- GIVEN RECORDS
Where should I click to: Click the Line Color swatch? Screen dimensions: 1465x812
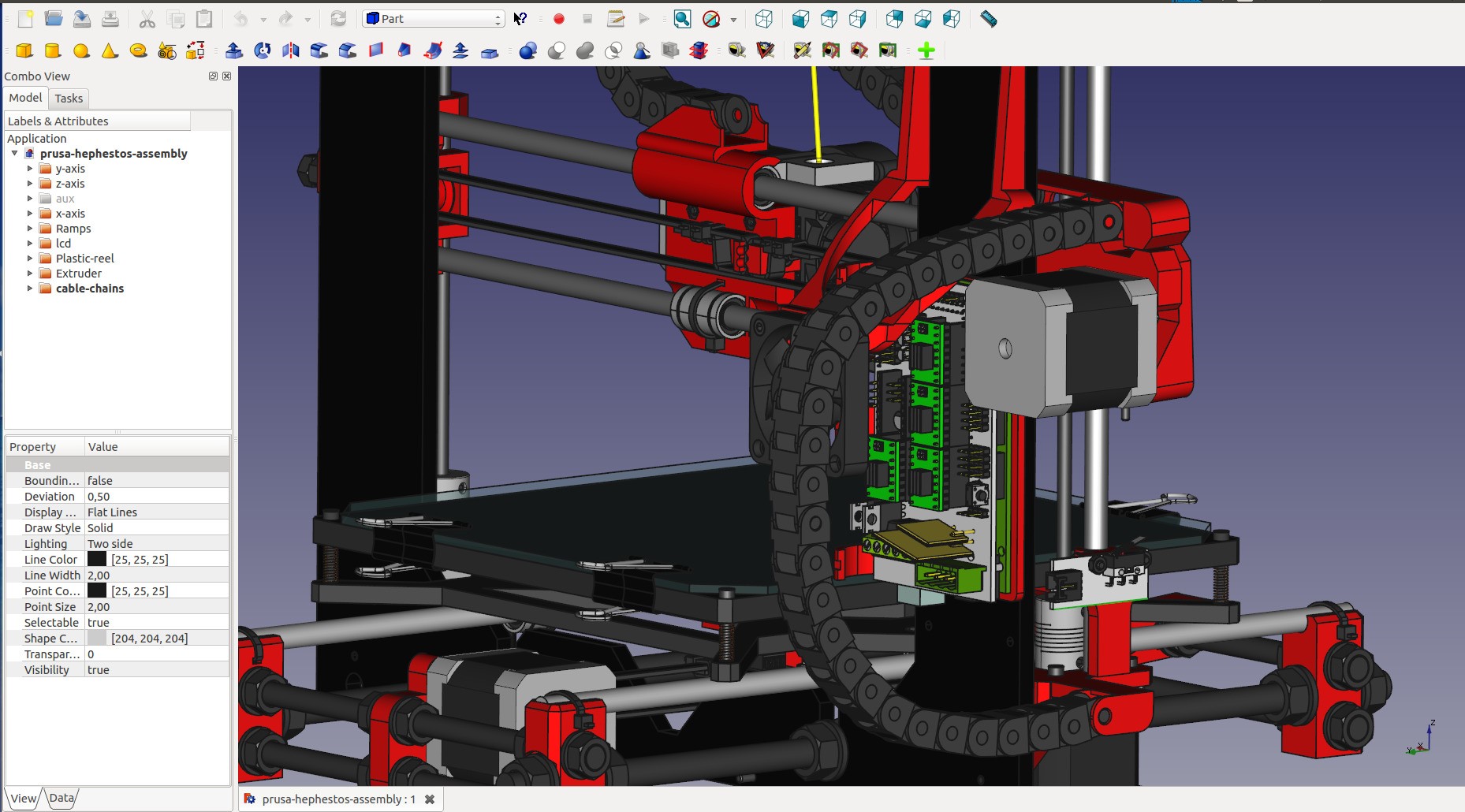click(96, 559)
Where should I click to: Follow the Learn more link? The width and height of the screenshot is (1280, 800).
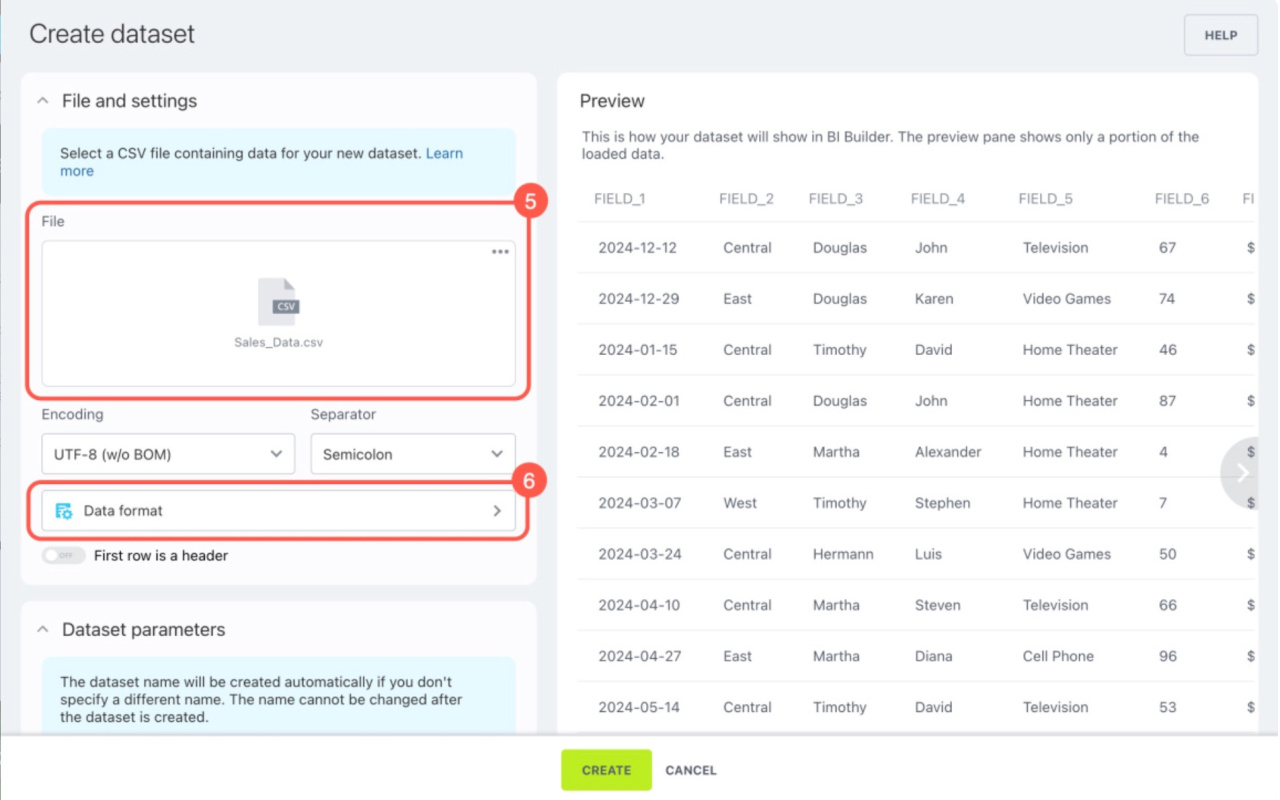pos(444,154)
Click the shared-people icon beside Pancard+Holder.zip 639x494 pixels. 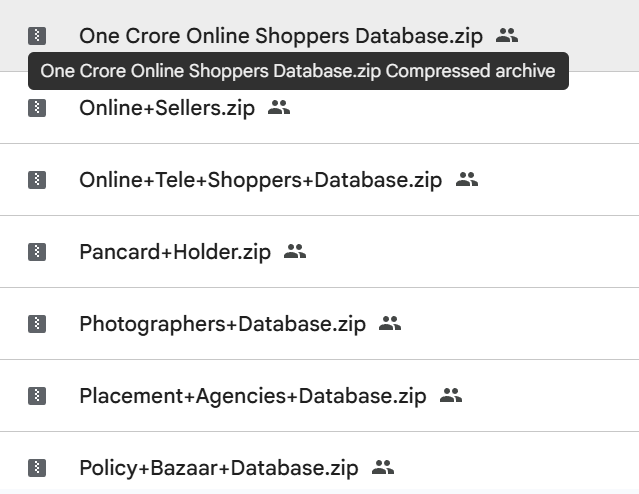pyautogui.click(x=295, y=252)
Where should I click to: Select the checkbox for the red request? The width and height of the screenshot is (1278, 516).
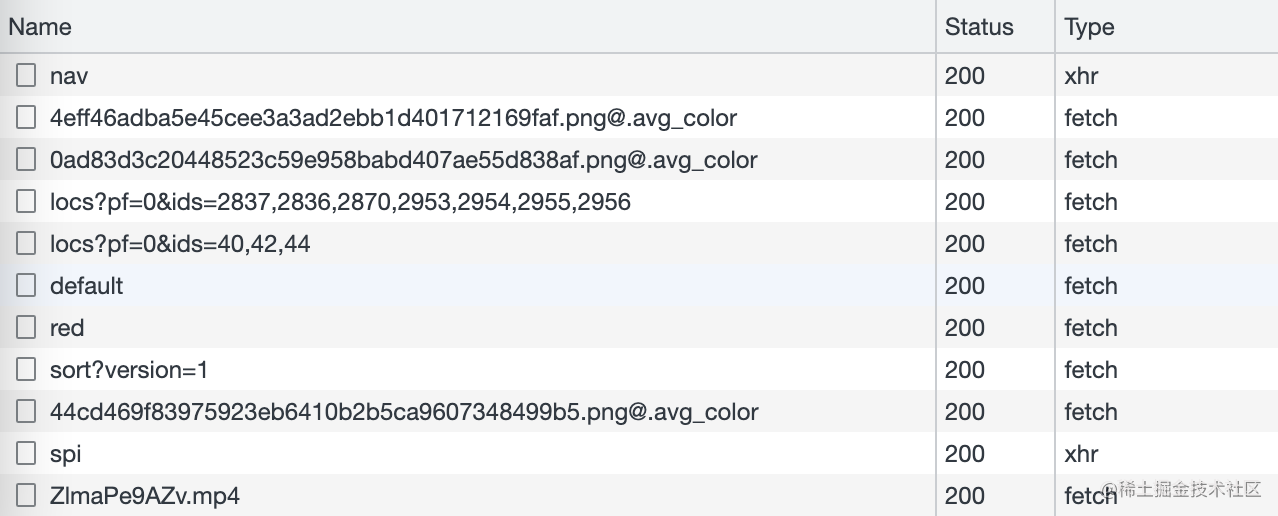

- WRITTEN INSTRUCTION
Collect every line of the listing that contains the word "Where" and copy each one out in full.

- THE ANSWER
Where should I click to: Click the Line Color swatch? Screen dimensions: 1465x812
Where should I click to: Follow the Learn more link? The width and height of the screenshot is (1280, 800).
Where should I click to: Select the checkbox for the red request? The width and height of the screenshot is (1278, 516).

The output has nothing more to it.